More frequent extreme weather and climate events are transforming the Arctic, yet resiliency and opportunity lie within diverse partnerships

Archive of previous Arctic Report Cards
2023 Arctic Report Card

Permafrost Beneath Arctic Ocean Margins

DOI: 10.25923/fzwe-6432

P. P. Overduin1, A. Portnov2,3, and C. D. Ruppel4

1Permafrost Research Section, Alfred Wegener Institute, Helmholtz Centre for Polar and Marine Research, Potsdam, Germany
2Instituto Andaluz de Ciencias de la Tierra, CSIC-Universidad de Granada, Granada, Spain
3University of Texas Institute for Geophysics, Austin, TX, USA
4U.S. Geological Survey, Woods Hole, MA, USA


  • Since the end of the Last Glacial Maximum (~21,000 years ago), rising sea levels have inundated terrestrial permafrost surrounding the Arctic Ocean, resulting in subsea permafrost.
  • An estimated 2.5 million km2 of subsea permafrost remains today, but it continues to thaw due to the original ocean inundation event and more recent, rapid Arctic warming.
  • Observations from the Beaufort and Kara Seas reveal that the remaining subsea permafrost is mostly distributed in coastal waters less than 30 m deep.

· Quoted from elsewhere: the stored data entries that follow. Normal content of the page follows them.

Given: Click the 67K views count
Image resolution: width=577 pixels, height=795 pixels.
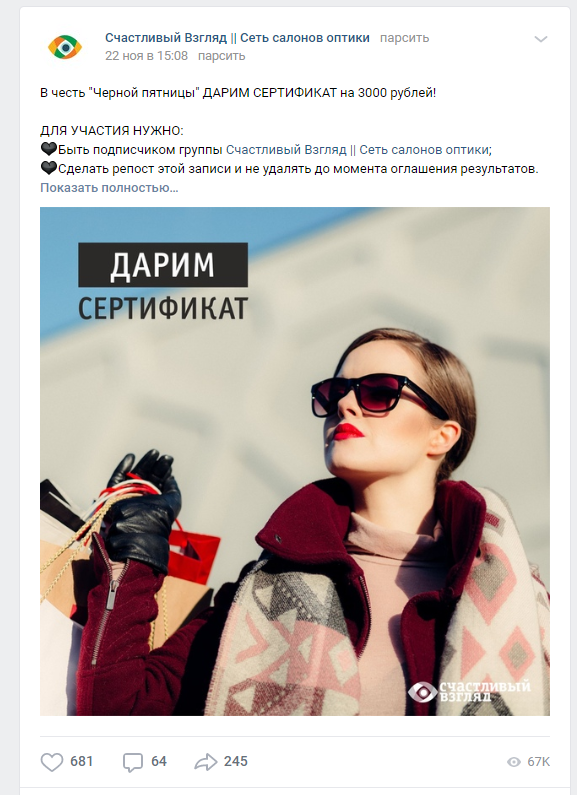Looking at the screenshot, I should (x=538, y=762).
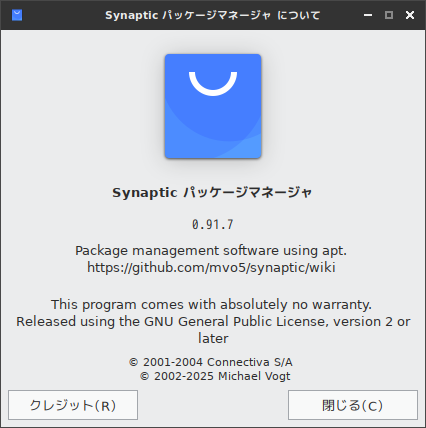Click the word 'later' under the license line
Viewport: 426px width, 428px height.
[213, 339]
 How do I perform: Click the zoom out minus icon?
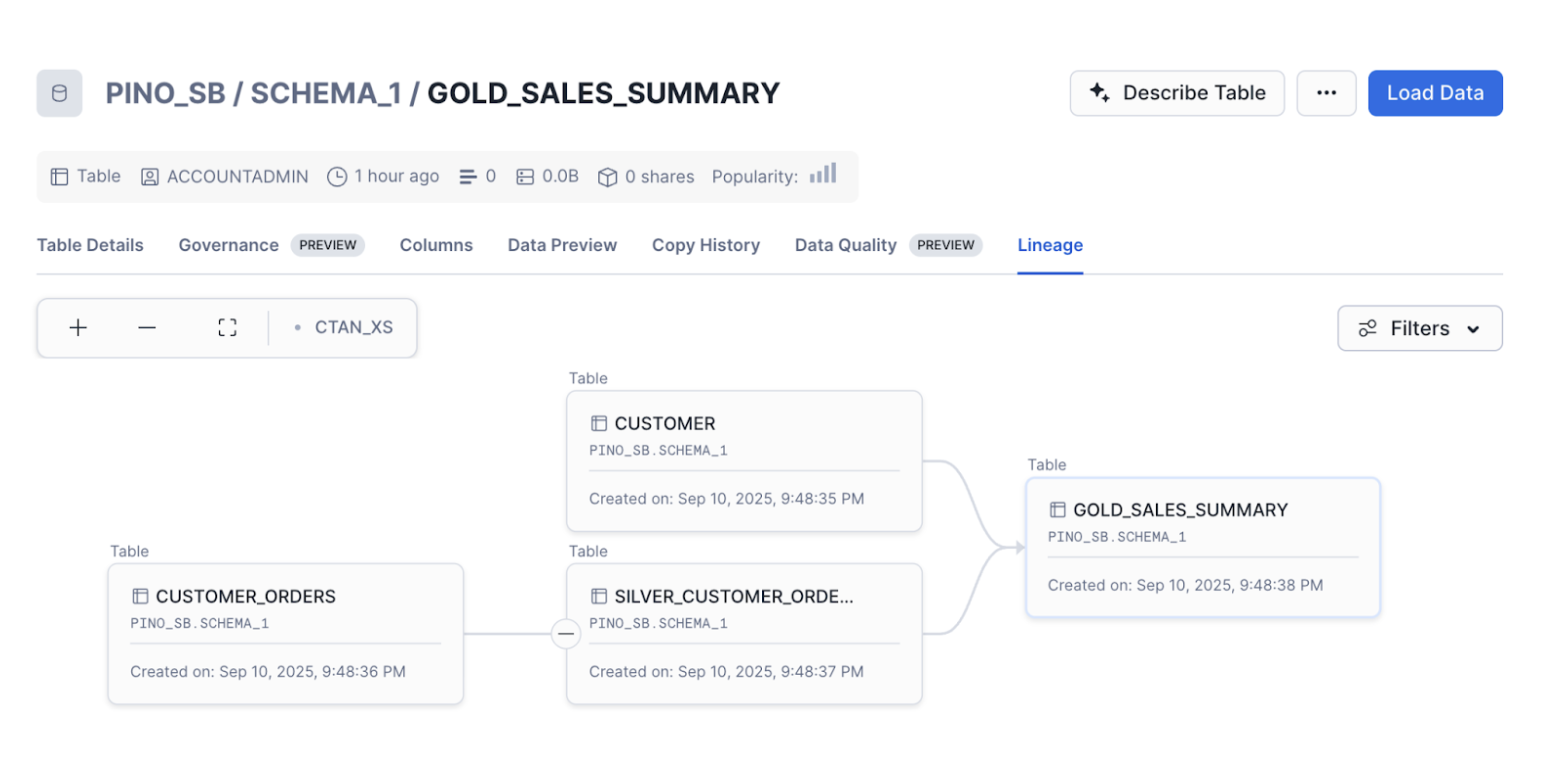[x=147, y=328]
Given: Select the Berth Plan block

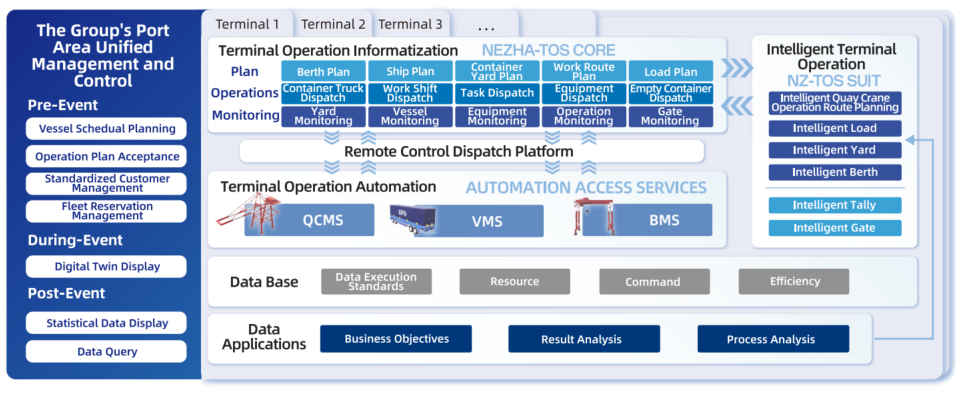Looking at the screenshot, I should tap(323, 71).
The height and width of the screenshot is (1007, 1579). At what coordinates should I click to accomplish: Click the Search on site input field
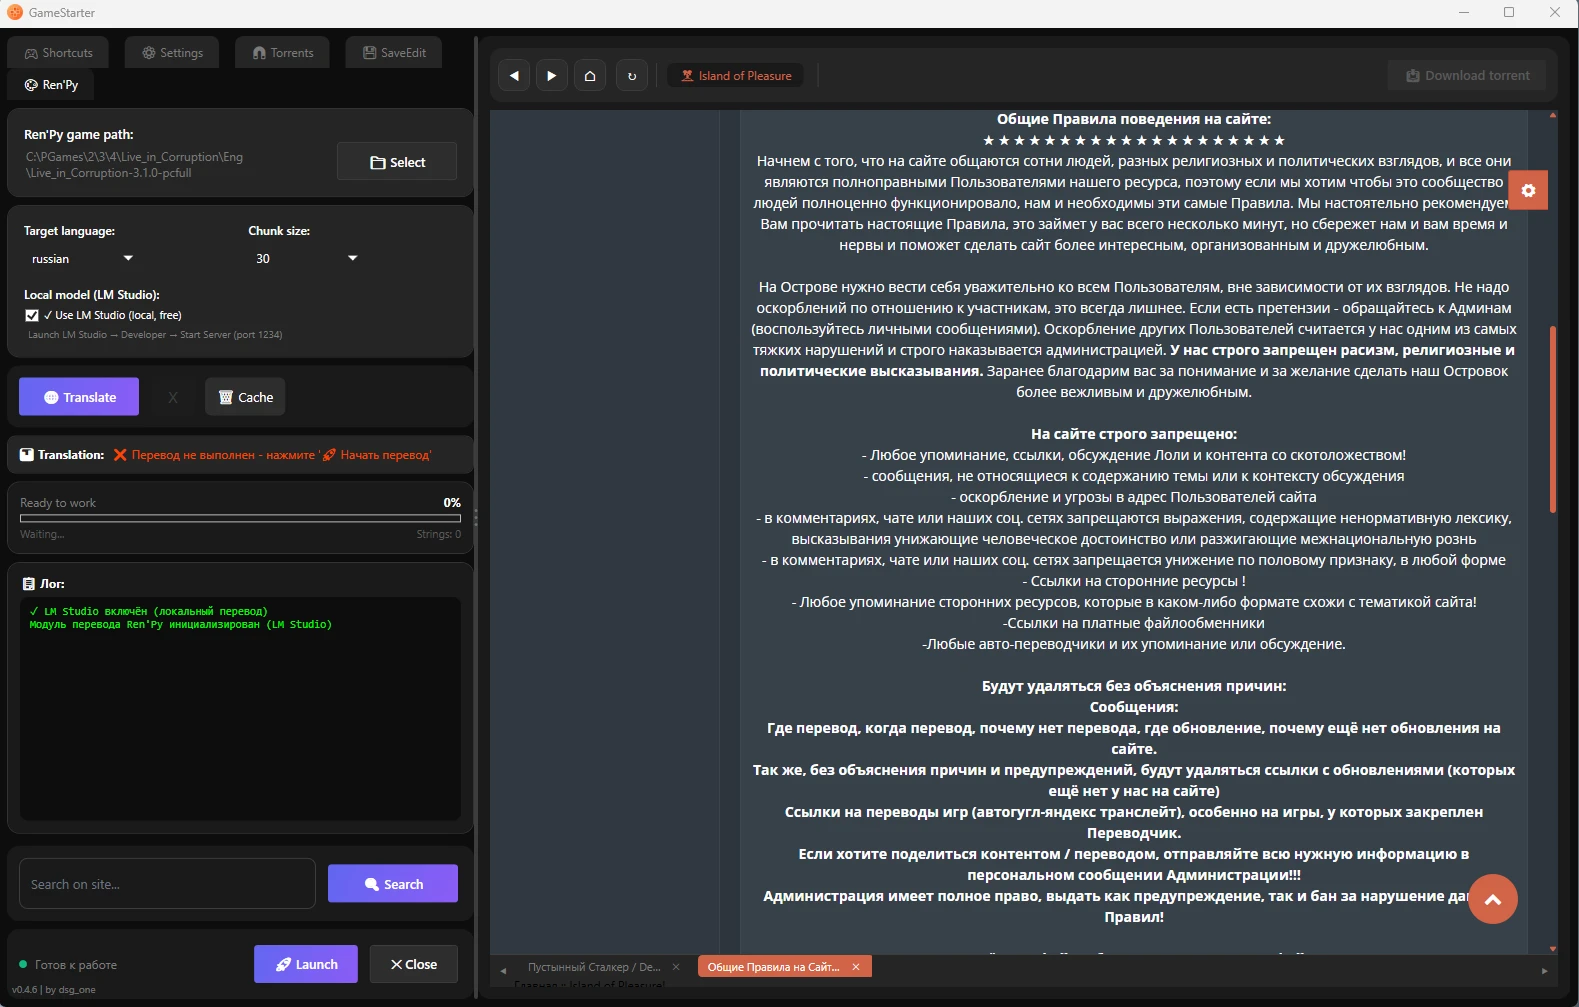pyautogui.click(x=167, y=885)
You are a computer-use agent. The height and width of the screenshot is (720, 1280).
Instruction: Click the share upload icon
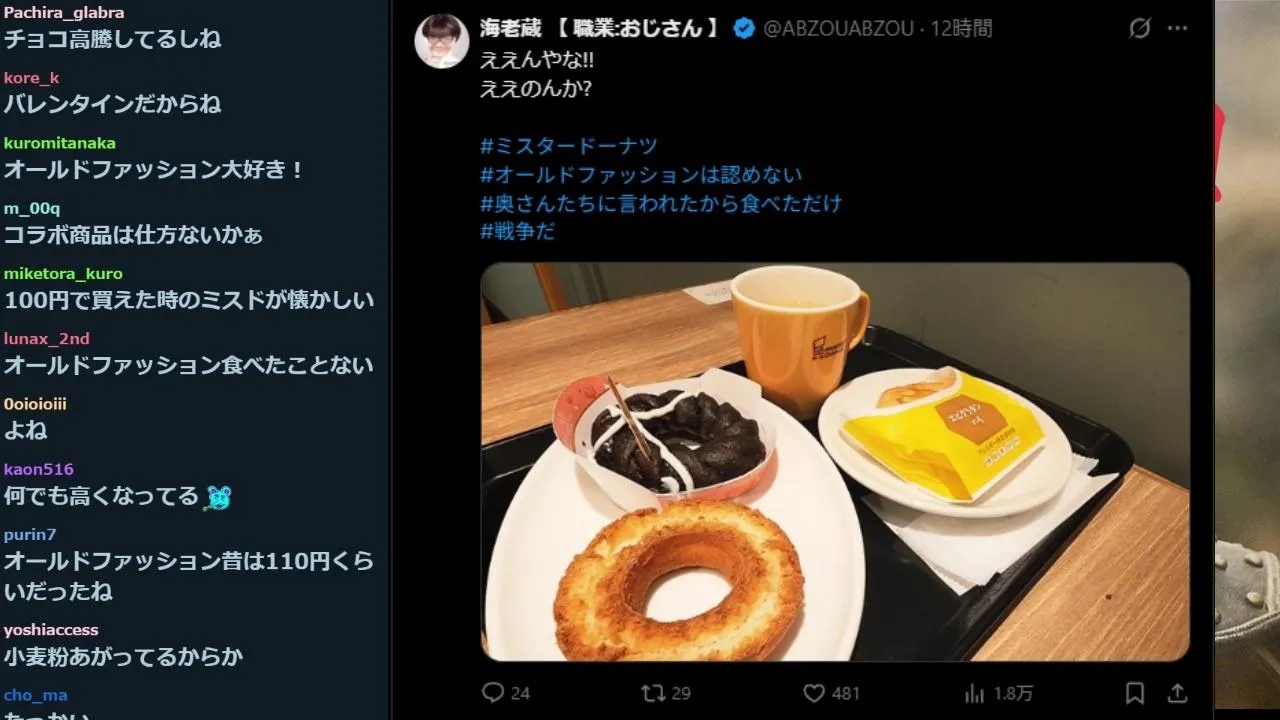point(1177,692)
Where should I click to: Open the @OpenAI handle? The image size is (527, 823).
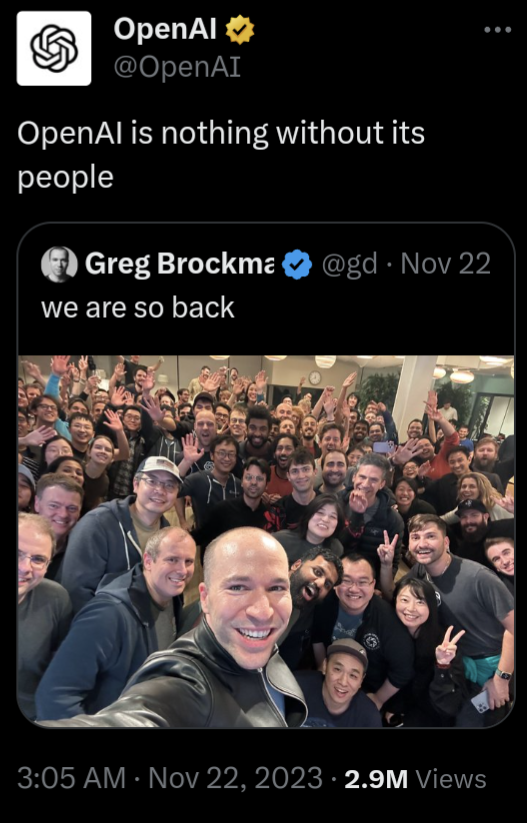coord(177,67)
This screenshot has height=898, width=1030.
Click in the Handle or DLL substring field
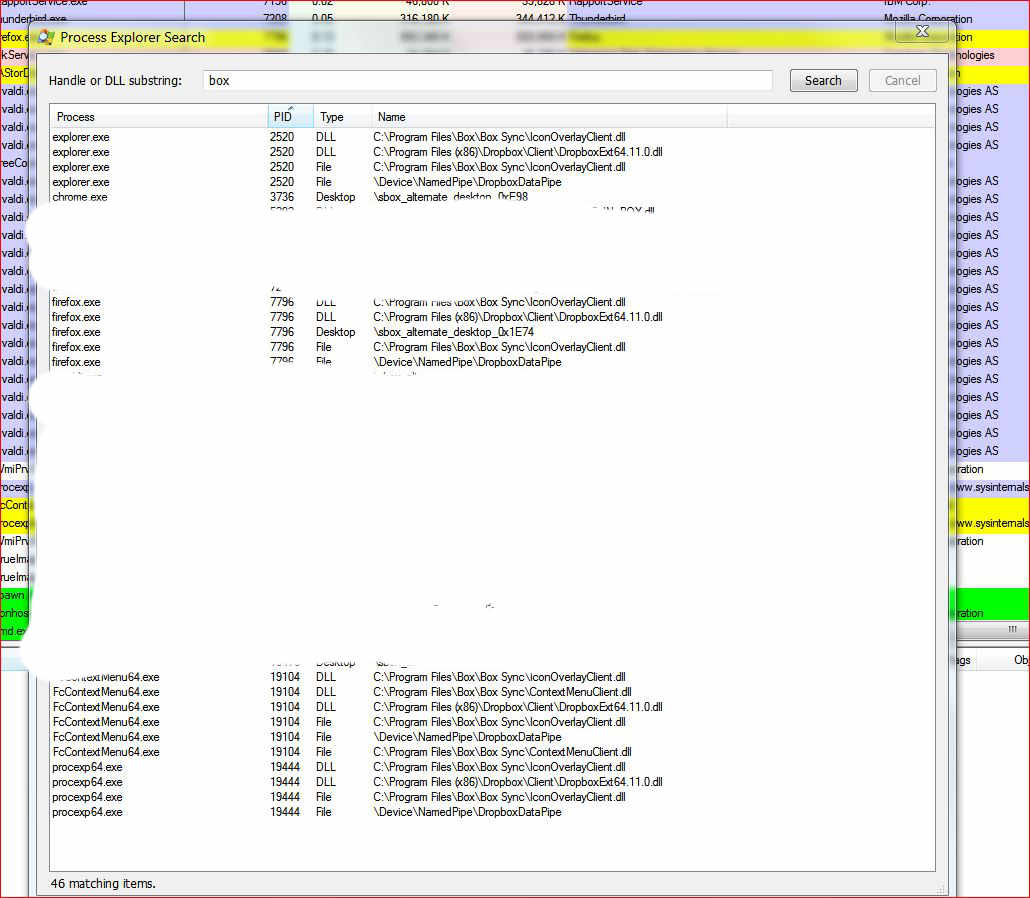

Subsea permafrost distribution on the vast Siberian margin is comparatively poorly understood.
  • International research collaboration is needed to address critical questions regarding the extent and current state of subsea permafrost and to estimate the potential release of greenhouse gases (carbon dioxide and methane) as it thaws.


Even among scientists, it is not widely known that sediment beneath many continental shelves surrounding the Arctic Ocean is frozen. In areas that were exposed and not glaciated at the Last Glacial Maximum (LGM; approximately 21,000 years ago), prolonged subaerial exposure froze the ground down to hundreds of meters below the surface, creating permafrost. During deglaciation, sea levels rose and ocean water inundated coastal permafrost at low elevations, resulting in model estimates of 2.5 million km2 of ice-bearing subsea permafrost today (Fig. 1, Overduin et al. 2019). Today, terrestrial permafrost extends from the boreal forests on the south to the Arctic Ocean coastline on the north. On some Arctic Ocean margins, subsea permafrost starts at the coastline and continues northward beneath the seabed, even reaching the edge of the continental shelf in some places.

Arctic Ocean map of total ice content in the Arctic shelf sediment column before industrialization
Fig. 1. Total ice content (in cubic meters per square meter) in the Arctic shelf sediment column based on modeled subsurface heat flow, accounting for glacial and sea level histories over the past 400,000 years (Overduin et al. 2019). The value shown is the estimated total amount of ice in the sediment column and represents total ice content “before industrialization”, i.e., before human effects on the global climate, at ~1850.

Terrestrial permafrost is defined as earth material that remains below 0°C for at least two consecutive years. A key difference between terrestrial permafrost and permafrost below the seafloor on continental shelves is the presence of salt. Because salt depresses the freezing point of water, subsea sediment can remain unfrozen (containing no ice) even at temperatures <0°C. For this reason, delineation of subsea permafrost typically relies not on the temperature of the sediment, but rather on an observation or inference of ice being present. This essay reports on recent subsea permafrost studies and places them in a pan-Arctic context, thereby underscoring the need for far better data on many Arctic Ocean margins.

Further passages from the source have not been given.